1199279


Course
Case-Study Approaches to Theory Building (runs anually)

Faculty
Jasper Hotho, Department of Management, Society and Communication, CBS & Verena Girschik, Department of Management, Society and Communication, CBS.

Course coordinator
Jasper Hotho, Department of Management, Society and Communication, CBS & Verena Girschik, Department of Management, Society and Communication, CBS. 

Prerequisites
  • This course is designed to offer the best possible learning experience and outcomes for PhD researchers who use a case study approach or other qualitative approaches in their PhD project.

  • While the course builds heavily on best practices in the field of Organization and Management, we welcome PhDs from other fields within the social sciences.

  • When applying for this course, please submit a short motivation for your application indicating (1) the focus of your PhD project (either the overall focus or the focus of a specific paper/chapter that you want to work with during the course) and (2) the research approach and methods (to be) applied. Please keep it short (max. 300 words / 0.5 page).

Aim

In this course, we aim to equip you with the ability to read, write and evaluate papers applying qualitative methodologies, and to understand how qualitative research — and case-study research in particular — can contribute to theory building. During the course, we will pay particular attention to the logic and internal consistency of the case study research process. That is, the importance of coherence and alignment between the research question, qualitative approach, research design, and opportunities for theory development. In our experience as authors, reviewers, and editors, this is a crucial issue when seeking to publish qualitative research — and a point where many authors struggle. The course does not aim to provide an exhaustive overview of qualitative methods, nor will it cover more specific approaches to data collection and analysis. As a result, this course complements courses that dive into specific methods.


Course content
For details, see below under ‘Lecture plan’.

════════════════════

* [WRITTEN INSTRUCTION A] Pick out each of the rows below that contains the string "will", treating uppercase and lowercase as distinct.

* [DATASET CONTENT]
════════════════════

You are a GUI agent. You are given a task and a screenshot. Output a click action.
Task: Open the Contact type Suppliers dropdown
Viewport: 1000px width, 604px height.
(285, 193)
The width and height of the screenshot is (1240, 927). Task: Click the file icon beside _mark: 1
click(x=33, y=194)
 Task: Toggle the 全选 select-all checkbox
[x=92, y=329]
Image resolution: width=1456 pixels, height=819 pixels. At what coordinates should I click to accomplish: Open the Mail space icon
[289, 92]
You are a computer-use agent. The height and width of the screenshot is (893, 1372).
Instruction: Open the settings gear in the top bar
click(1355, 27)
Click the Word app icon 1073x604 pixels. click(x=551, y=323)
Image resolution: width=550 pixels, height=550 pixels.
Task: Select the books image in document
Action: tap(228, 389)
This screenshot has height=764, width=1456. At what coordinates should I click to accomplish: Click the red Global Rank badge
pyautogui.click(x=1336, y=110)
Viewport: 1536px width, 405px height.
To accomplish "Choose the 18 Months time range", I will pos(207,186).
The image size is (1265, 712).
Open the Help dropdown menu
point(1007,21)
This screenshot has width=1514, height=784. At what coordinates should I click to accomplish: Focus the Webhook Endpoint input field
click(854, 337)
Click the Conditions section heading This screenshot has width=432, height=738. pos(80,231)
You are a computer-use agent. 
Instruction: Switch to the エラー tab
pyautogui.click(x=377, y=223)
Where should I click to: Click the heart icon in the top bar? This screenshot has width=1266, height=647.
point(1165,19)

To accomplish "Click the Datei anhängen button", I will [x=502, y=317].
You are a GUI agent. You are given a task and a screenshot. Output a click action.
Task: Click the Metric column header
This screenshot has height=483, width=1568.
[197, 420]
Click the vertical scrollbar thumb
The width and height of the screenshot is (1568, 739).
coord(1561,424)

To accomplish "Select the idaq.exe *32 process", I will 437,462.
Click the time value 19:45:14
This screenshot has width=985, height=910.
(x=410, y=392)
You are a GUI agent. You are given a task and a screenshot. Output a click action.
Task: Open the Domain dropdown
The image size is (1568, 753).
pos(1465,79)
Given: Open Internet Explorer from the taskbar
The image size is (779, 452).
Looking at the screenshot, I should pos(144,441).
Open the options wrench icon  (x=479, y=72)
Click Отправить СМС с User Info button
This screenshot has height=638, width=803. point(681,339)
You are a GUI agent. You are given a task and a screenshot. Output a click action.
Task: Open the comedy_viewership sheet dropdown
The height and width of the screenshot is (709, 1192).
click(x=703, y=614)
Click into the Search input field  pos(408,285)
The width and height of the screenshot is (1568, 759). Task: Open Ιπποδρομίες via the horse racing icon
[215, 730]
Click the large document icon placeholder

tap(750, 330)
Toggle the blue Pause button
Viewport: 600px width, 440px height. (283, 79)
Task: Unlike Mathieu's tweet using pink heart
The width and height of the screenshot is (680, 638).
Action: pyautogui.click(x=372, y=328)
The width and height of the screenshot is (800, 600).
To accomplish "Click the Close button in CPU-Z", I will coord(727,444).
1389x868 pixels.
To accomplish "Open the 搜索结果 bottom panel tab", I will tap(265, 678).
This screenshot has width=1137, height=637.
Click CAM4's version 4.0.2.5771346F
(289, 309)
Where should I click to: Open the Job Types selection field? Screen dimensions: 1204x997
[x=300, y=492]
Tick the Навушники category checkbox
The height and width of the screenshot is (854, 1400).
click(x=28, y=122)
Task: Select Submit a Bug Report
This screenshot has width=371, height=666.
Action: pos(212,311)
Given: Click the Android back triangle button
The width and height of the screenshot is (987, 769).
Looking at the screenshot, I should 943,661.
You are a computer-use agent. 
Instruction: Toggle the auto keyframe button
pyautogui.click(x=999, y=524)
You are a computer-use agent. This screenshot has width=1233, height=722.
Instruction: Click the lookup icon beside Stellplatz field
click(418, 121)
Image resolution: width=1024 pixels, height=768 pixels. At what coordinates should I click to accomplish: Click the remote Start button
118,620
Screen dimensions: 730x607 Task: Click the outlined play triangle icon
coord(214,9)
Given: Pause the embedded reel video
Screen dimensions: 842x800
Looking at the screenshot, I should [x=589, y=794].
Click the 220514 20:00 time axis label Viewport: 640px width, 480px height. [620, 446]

════════════════════

* [WRITTEN INSTRUCTION B] From the course description, write out the passage from "Prerequisites" to "their PhD project." word for word.

* [WORKED ANSWER A]
To accomplish "Choose the 18 Months time range", I will pos(207,186).
To accomplish "Click the Datei anhängen button", I will [x=502, y=317].
To accomplish "Select the idaq.exe *32 process", I will 437,462.
To accomplish "Click the Close button in CPU-Z", I will coord(727,444).
To accomplish "Open the 搜索结果 bottom panel tab", I will tap(265, 678).

* [WORKED ANSWER B]
Prerequisites
  • This course is designed to offer the best possible learning experience and outcomes for PhD researchers who use a case study approach or other qualitative approaches in their PhD project.